**TASKS:**
1. Please rewrite the paragraph in the Sally Ride transcript that begins "I'm gonna start, I wrote preparing for the next launch" more briefly, keeping its main facts.
2. Carry on the Sally Ride transcript from its last sentence.

**EXCERPT TO READ:**
———

That's a little bit more what I'm used to. Yeah. John Glenn, 2016. John Glenn, a freckled faced son of Ohio, who was hailed as a national hero and a symbol of the space age as the first American to orbit Earth. Then became a national political figure for 24 years in the Senate. Died on Thursday in Columbus, Ohio.
But then, and I'd forgotten about this episode [00:09:00] 17, a famous Eng Gravy, modest mood walker, Neil Armstrong, who made the giant leap for mankind as the first human to set foot on the moon. Died on Saturday. So the Neil Armstrong one kind of looks a little bit like the Sally ride one. It's one very short sentence, but it's better than, that's why it's a lot better.
Oh, I'm so mad. For now I'm even more mad for her. This is why I wanted to bring it up because at the time Ahmet and I in episode 17, both were like, good job. I like the understatement as it applies to Neil Armstrong because the quote is so goddamn famous. But just to say she was the first woman in space.
It's very disappointing. So, okay. I'm glad you had the reaction. I'm even more mad now that I've said it out loud. I totally agree. They should have made this more interesting and that's all there is to it. What's your score? I give it a five. I went three. Oh, wow. Okay. Yeah. I'm seriously disappointed. I'm sorry.
This is a person who had some very significant accomplishments, had a very [00:10:00] interesting life, who was thrust into the limelight, whether she wanted to be there or not, and get me interested. Don't just say she's the first woman and that's it. I've been giving high scores lately. This was disappointing.
Michelle: I'm changing mine to a.
Four then. Okay. Okay,
Michael: good, good. It's always grading by committee. Uh, and maybe I'll go four too. Okay. I mean, it's a little lazy. Do better. All right, let's move on. Category two, five things I love about you here. Michelle and I will develop a list of five things that offer a different angle on who this person was and how they lived.
I'm gonna start, I wrote preparing for the next launch and what I was really trying to get at here is her work in supporting science, technology, engineering and math, STEM education, especially for girls and women, especially K through 12. So she co-founded Sally Ride Science in 2001 to encourage girls and underrepresented youth to pursue STEM careers.
I think it's a little hard to overstate how important she is as a figure of somebody saying,
Archival: turns out that a lot of girls are interested in [00:11:00] Science edu um, engineering math. Uh, when they're in third or fourth grade, but then, um, you know, starting in fifth, sixth, seventh grade, they start to move away from it.

———

**SOURCE EXCERPT:**
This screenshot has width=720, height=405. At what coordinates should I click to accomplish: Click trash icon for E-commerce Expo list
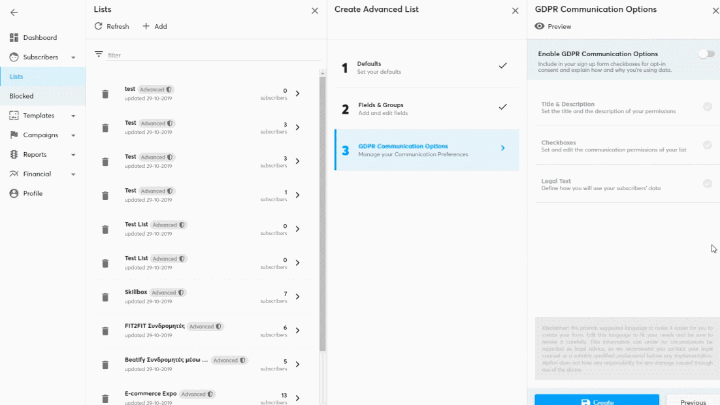(105, 399)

———

**EXERCISE RESULTS:**
1. The first item, "preparing for the next launch," covers her support for STEM (science, technology, engineering and math) education, especially for girls and women in grades K through 12. In 2001 she co-founded Sally Ride Science to encourage girls and underrepresented youth to pursue STEM careers.

2.
And a lot of that is just because of the culture. They may not be expected to go on in science. Um, you know, a a a young girl who says that she wants to be an electrical engineer, you know, she might get a little different reaction from her friends than a, uh, 11 or 12-year-old boy might get. And, you know, uh, girls are really smart and they start to pick up on those signals and they start to think, well, maybe science, um, isn't for me.
And just getting a little bit of encouragement, um, seeing women who've gone into those fields and who have very rewarding careers and who love what they do helps them see a path for themselves in those careers and is really increasing the number of girls who are going into science. Yeah.
Michael: And she has major accomplishments in terms of supporting that.
It's basically the thing she parlays her [00:12:00] fame into. The reason I wanted to lead this off as my number one, Michelle, is that I've really been thinking a lot lately with Famous and Gravy, but with myself about, I think we reach a point in life where we ask ourselves what is our purpose? Yeah. What are we here to do?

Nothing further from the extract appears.